Taft is a small rural town in Kern County, California, with a population of about 6,800. In 1995, it amended its existing adult entertainment zoning ordinance to modify the locational restrictions on adult businesses. 1 The new ordinance provides that adult entertainment businesses are permissible only in zones designated commercial-1 (“C-l”), commercial-2 (“C-2”), manufacturing-1 (“M-l”), and manufacturing-2 (“M-2”), and may not be located within 1000 feet of any area zoned for residential use, any other adult entertainment business, any public or private school, park, playground, public building, church, commercial establishment operated by a bona fide religious organization, or any establishment “likely to be used by minors.” See Taft Mun.Code §§ 6-31-3, 6-31-4 (1995). 2

*1055 Diamond owns a building on Center Street in Taft.
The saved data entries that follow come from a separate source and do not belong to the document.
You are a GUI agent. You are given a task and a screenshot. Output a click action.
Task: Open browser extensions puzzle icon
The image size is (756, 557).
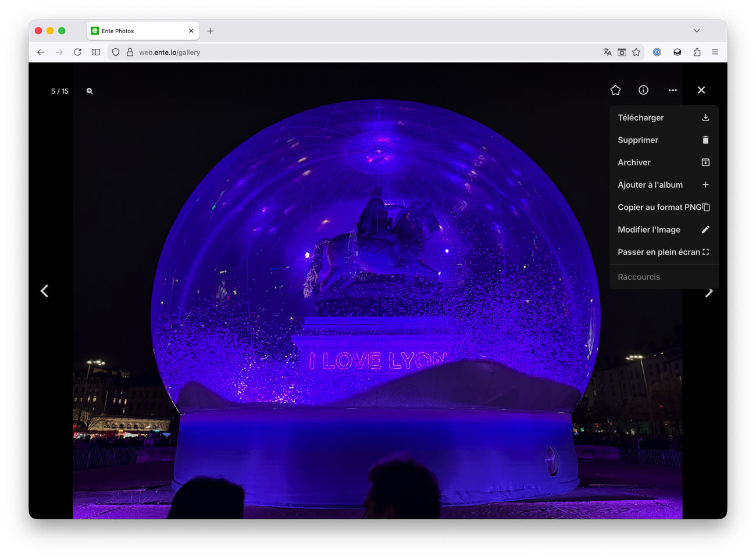tap(697, 52)
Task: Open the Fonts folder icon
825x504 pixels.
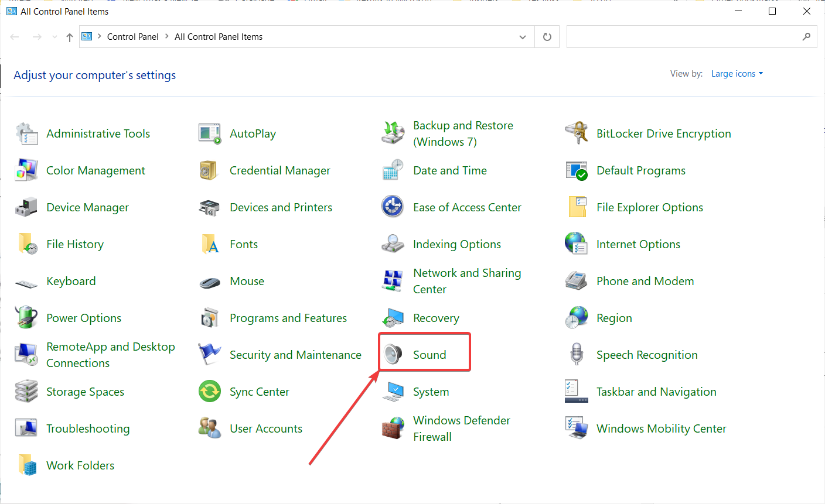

He ran a pawn shop in the building for a number of years. In 1995, he decided to close the pawn shop and open an adult bookstore. Diamond’s building does not meet the requirements of the ordinance because, although it is zoned C-2, it is within 1000 feet of parks, churches, and residences. Nevertheless, Diamond applied to Taft to use it for an adult business. After Taft rejected his proposal, he sued, seeking an injunction prohibiting Taft from enforcing the ordinance, along with monetary damages.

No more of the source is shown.